[EXERCISE INPUT — start]

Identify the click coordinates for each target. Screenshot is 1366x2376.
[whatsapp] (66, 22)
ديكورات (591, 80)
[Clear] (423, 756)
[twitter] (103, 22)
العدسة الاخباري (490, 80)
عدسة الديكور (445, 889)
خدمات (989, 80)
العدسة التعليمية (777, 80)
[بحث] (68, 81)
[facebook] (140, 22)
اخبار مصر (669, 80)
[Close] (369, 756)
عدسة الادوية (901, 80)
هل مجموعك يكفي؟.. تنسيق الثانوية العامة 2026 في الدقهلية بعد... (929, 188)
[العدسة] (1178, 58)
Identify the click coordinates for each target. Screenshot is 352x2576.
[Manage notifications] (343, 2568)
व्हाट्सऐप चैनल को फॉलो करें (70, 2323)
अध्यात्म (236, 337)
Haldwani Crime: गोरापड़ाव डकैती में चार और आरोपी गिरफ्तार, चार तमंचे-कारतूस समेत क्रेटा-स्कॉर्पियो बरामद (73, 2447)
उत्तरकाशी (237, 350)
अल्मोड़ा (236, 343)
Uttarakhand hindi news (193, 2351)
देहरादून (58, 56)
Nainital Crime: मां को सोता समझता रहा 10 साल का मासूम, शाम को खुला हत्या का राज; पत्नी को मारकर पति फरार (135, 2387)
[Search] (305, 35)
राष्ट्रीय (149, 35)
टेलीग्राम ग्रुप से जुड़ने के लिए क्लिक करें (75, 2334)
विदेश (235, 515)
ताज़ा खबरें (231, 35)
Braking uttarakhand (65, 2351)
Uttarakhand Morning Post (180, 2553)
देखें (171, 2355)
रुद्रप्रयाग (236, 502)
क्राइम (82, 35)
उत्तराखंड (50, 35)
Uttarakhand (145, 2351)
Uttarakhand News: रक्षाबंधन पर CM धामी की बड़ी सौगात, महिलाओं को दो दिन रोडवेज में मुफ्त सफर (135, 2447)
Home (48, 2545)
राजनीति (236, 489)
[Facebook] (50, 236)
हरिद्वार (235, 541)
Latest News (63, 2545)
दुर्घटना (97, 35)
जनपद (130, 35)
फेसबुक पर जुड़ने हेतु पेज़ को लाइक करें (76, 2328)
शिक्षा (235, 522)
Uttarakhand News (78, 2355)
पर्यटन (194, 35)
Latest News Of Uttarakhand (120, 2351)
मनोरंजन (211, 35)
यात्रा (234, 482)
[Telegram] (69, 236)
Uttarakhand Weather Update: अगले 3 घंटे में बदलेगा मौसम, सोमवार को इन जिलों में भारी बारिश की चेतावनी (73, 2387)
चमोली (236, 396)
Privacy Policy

[EXERCISE INPUT — finish]

EXERCISE AIM =
Copy exactly. Start at the line containing "Uttarakhand Weather Update: अगले" and continue through the last line of the records.

RESULT OF THIS EXERCISE =
Uttarakhand Weather Update: अगले 3 घंटे में बदलेगा मौसम, सोमवार को इन जिलों में भारी बारिश की चेतावनी (73, 2387)
चमोली (236, 396)
Privacy Policy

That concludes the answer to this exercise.